» SUPPLIED PASSAGE
Save it and quit (type Ctrl+o Ctrl+x if you're in nano, :x if you're in vim) and you're done!


Work in bits

When dealing with git, it's best to work in small bits. Rule of thumb: if you can't summarise it in a sentence, you've gone too long without committing.

This section is your typical work cycle:

  1. Work on your project.
  2. Check which files you've changed:
    git status
  3. Check what the actual changes were:
    git diff
  4. Add any files/folders mentioned in step 2 (or new ones):
    git add file1 newfile2 newfolder3
  5. Commit your work:
    git commit
  6. Enter and save your commit message. If you want to back out, just quit the editor.

Repeat as much as you like. Just remember to always end with a commit.


Admire your work

To see what you've done so far, type:

git log 

To just see the last few commits you've made:

git log -n3 

Replace 3 with whatever you feel like.

For a complete overview, type:

git log --stat --summary 

Browse at your leisure.


View changes

To view changes you haven't committed yet:

git diff 

If you want changes between versions of your project, first you'll need to know the commit ID for the changes:

git log --pretty=oneline 
6c93a1960072710c6677682a7816ba9e48b7528f Remove persist.clearScriptCache() function. c6e7f6e685edbb414c676df259aab989b617b018 Make git ignore logs directory. 8fefbce334d30466e3bb8f24d11202a8f535301c Initial commit. 

The 40 characters at the front of each line is the commit ID. You'll also see them when you git commit. You can use it to show differences between commits.

To view the changes between the 1st and 2nd commits, type:

git diff 8fef..c6e7 

Note how you didn't have to type the whole thing, just the first few unique characters are enough.

To view the last changes you made:

git diff HEAD^..HEAD 


How to fix mistakes

Haven't committed yet, but don't want to save the changes? You can throw them away:

git reset --hard 


You can also do it for individual files, but it's a bit different:

git checkout myfile.txt 


Messed up the commit message? This will let you re-enter it:

git commit --amend 


Forgot something in your last commit? That's easy to fix.

git reset --soft HEAD^ 

Add that stuff you forgot:

git add forgot.txt these.txt 

Then write over the last commit:

git commit 

Don't make a habit of overwriting/changing history if it's a public repo you're working with, though.


For the not so lazy

Just some extra reading here. Skip it if you're lazy.


Writing good commit messages

This part is all opinion, but worth reading.

» DATA LINES
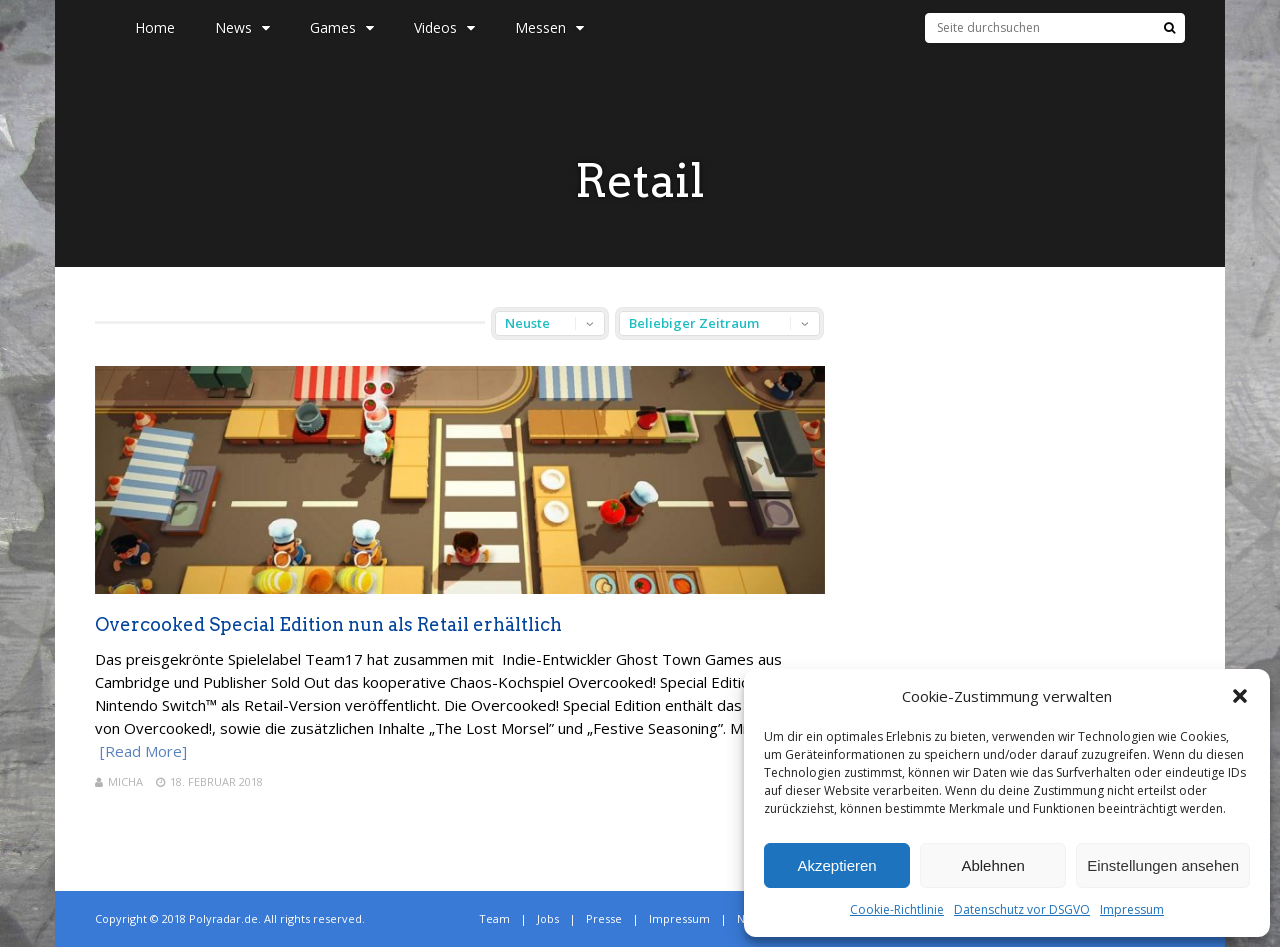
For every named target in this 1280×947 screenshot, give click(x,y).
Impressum (1132, 909)
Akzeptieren (836, 865)
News (242, 27)
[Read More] (143, 751)
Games (342, 27)
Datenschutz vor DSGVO (1022, 909)
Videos (444, 27)
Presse (604, 918)
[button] (1240, 696)
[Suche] (1169, 28)
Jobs (548, 918)
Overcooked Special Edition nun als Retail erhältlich (328, 624)
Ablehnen (992, 865)
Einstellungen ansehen (1163, 865)
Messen (549, 27)
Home (155, 27)
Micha (125, 781)
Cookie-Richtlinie (897, 909)
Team (494, 918)
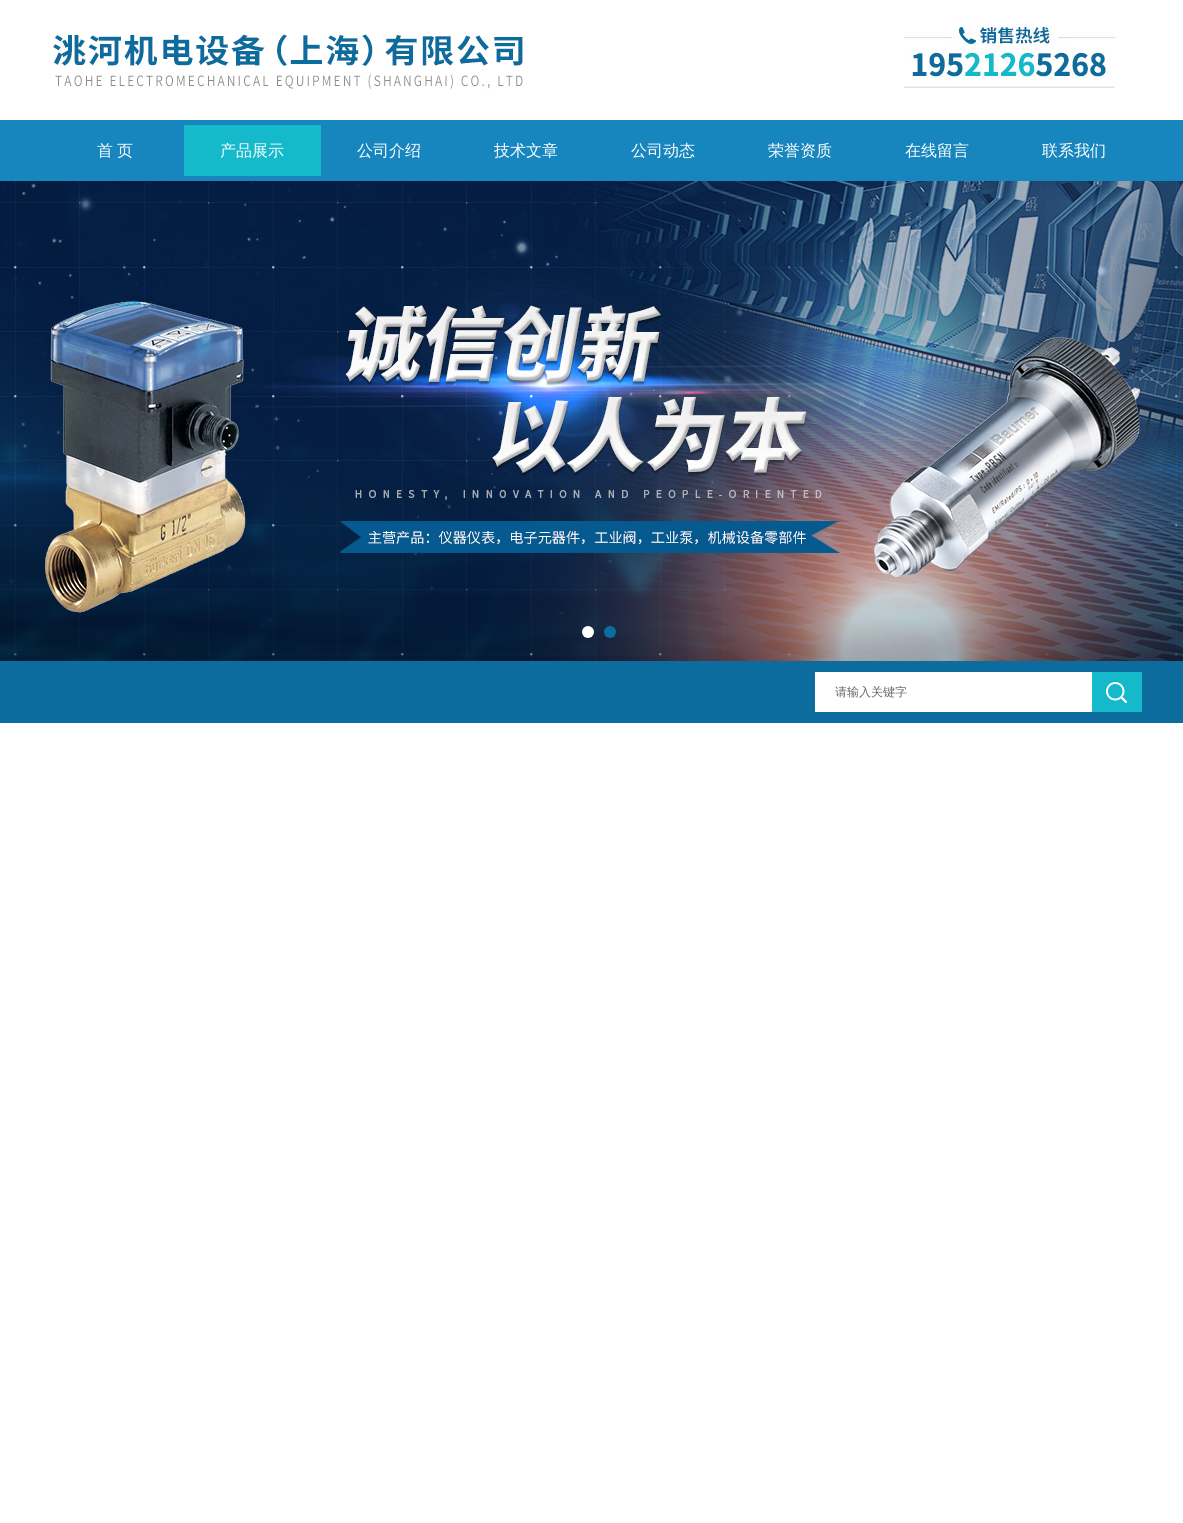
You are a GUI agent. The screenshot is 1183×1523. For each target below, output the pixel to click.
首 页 (115, 150)
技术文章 (526, 150)
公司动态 (663, 150)
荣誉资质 (800, 150)
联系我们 (1074, 150)
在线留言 (937, 150)
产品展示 (252, 150)
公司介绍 (389, 150)
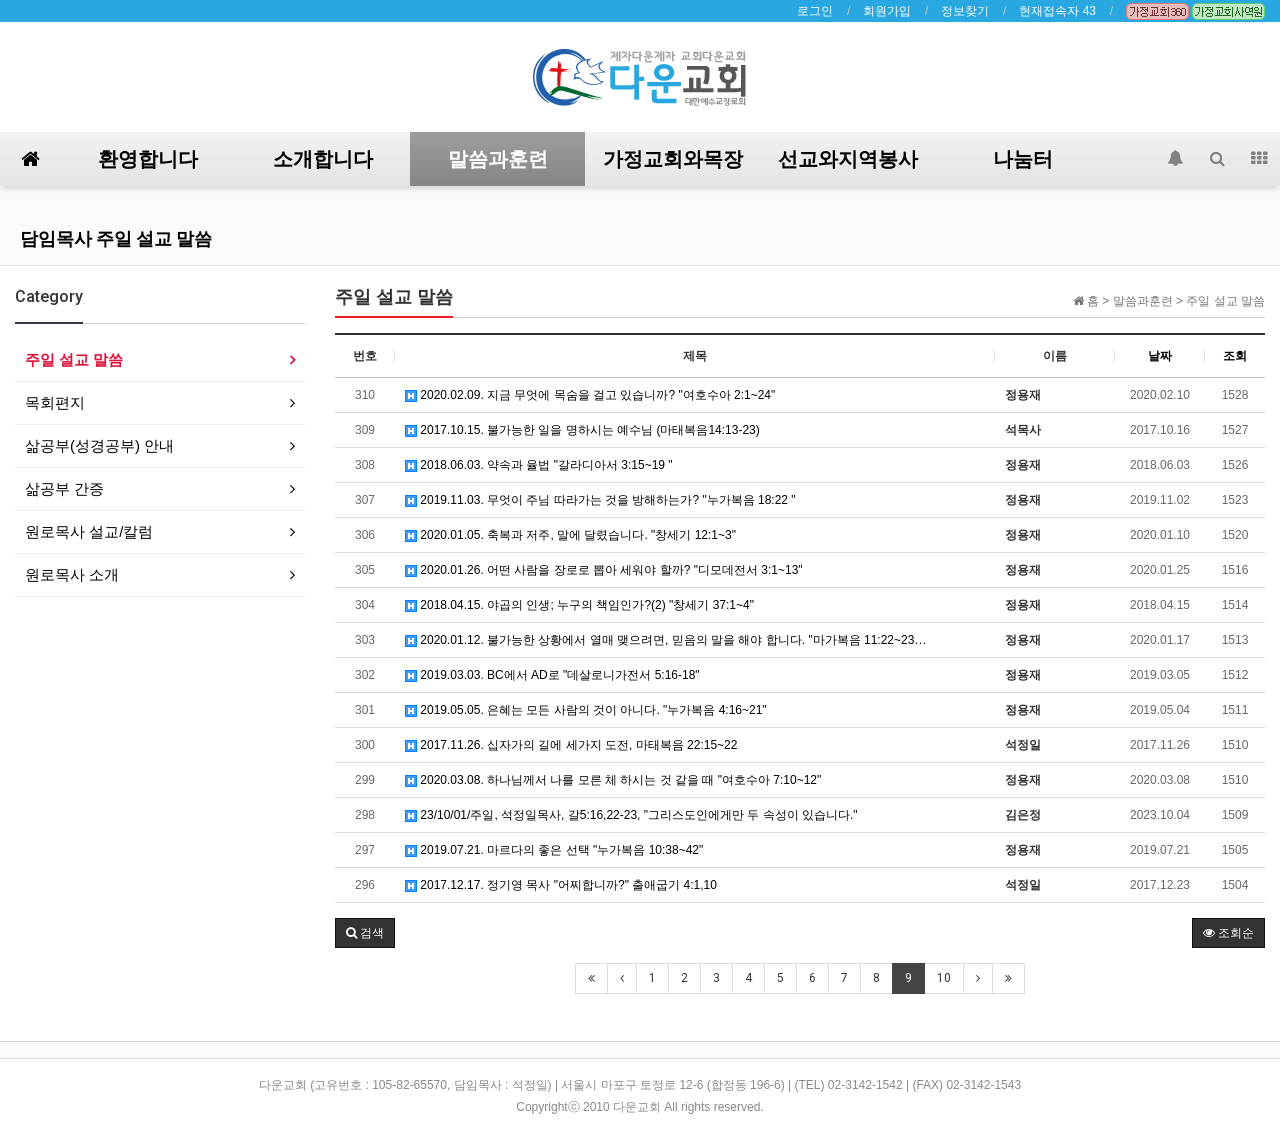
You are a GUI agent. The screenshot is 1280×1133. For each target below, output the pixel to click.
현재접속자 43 (1057, 11)
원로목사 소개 (72, 574)
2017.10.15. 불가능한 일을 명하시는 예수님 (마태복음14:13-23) (582, 430)
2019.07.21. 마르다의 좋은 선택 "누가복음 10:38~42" (554, 850)
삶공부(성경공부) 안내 (99, 445)
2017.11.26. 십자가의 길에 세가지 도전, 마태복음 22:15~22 (571, 745)
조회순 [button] (1228, 933)
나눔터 (1023, 159)
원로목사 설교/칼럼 (89, 531)
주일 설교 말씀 (74, 359)
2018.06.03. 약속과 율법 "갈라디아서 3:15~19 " (539, 465)
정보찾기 (965, 11)
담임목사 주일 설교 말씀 (116, 238)
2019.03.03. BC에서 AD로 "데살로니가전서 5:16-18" (552, 675)
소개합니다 (323, 159)
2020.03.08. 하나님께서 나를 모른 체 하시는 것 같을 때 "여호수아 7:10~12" (613, 780)
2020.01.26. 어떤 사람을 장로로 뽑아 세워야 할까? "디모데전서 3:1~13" (604, 570)
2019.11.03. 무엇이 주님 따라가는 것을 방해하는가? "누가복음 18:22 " (600, 500)
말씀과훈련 (498, 159)
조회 (1235, 356)
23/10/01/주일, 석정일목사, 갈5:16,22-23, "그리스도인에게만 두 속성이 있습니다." (631, 815)
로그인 (815, 11)
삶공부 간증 (64, 488)
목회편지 (55, 402)
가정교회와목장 (673, 159)
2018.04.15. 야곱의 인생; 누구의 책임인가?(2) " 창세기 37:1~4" (579, 605)
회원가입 (887, 11)
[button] (365, 933)
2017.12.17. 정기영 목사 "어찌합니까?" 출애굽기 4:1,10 (561, 885)
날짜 (1160, 356)
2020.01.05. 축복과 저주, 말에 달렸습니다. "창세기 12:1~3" (570, 535)
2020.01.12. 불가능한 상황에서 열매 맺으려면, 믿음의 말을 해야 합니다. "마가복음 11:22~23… (665, 640)
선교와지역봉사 (848, 159)
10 (944, 978)
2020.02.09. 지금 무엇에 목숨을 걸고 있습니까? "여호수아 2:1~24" (590, 395)
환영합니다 (148, 159)
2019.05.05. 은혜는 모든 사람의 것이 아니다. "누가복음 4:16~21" (586, 710)
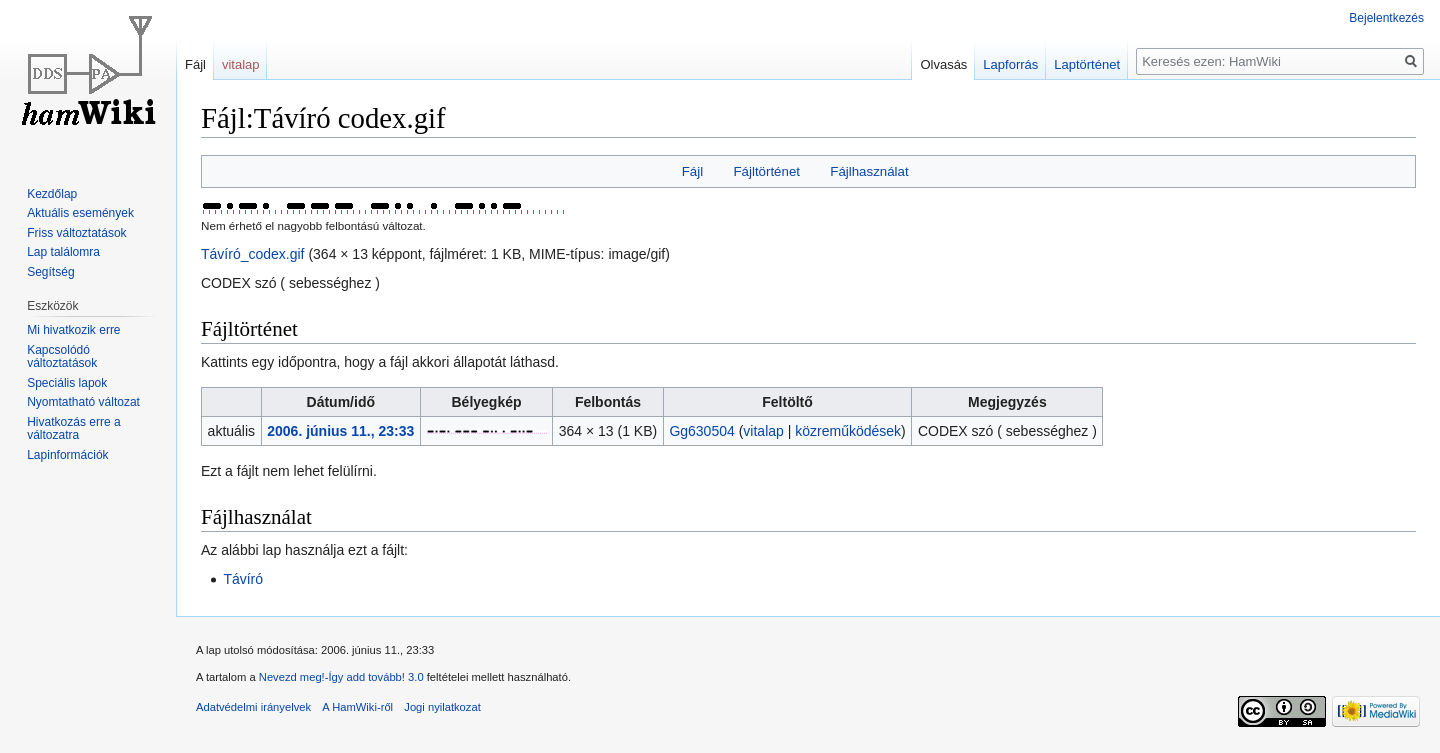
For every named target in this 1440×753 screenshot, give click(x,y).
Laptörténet (1087, 64)
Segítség (50, 272)
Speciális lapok (67, 383)
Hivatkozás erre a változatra (73, 429)
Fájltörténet (766, 171)
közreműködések (848, 431)
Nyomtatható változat (83, 402)
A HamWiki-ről (357, 707)
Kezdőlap (52, 194)
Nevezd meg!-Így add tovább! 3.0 (341, 677)
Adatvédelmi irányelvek (253, 707)
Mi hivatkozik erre (73, 330)
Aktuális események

» PROBLEM SET
1 – Copy the git guide above word for word, from "git reset --soft" to "working with, though.", with both ends included.
2 – Continue the git guide above, picking up after its final sentence.

» ANSWERS GIVEN
1 –
git reset --soft HEAD^ 

Add that stuff you forgot:

git add forgot.txt these.txt 

Then write over the last commit:

git commit 

Don't make a habit of overwriting/changing history if it's a public repo you're working with, though.

2 –
Your first line should be a summary of the commit changes in a single sentence. It should be 50 characters or less. It should be in present tense: this matches up with git's merge commit messages, which you haven't met yet, but you'll eventually run into when you hit branching and merging.

The remaining body should go into more detail if needed. I use point form: a space, an asterisk (*), another space, followed by the point in detail.

e.g.

Add feature X to subsystem Y.   * Feature X isn't working well with feature Z. Worth investigating.  * Feature X still doesn't work for inputs A, B and C. 


Ignoring files

When you check your project status, sometimes you'll get something like this:

git status 
# On branch master # Untracked files: #   (use "git add <file>..." to include in what will be committed) # #       bleh.txt #       module.c~ nothing added to commit but untracked files present (use "git add" to track) 

If you don't want git to track these files, you can add entries to .gitignore:

nano .gitignore 

And add the files you want ignored:

bleh.txt *~ 

The first line ignores bleh.txt the second line ignores all files and directories ending with a tilde (~), i.e. backup files.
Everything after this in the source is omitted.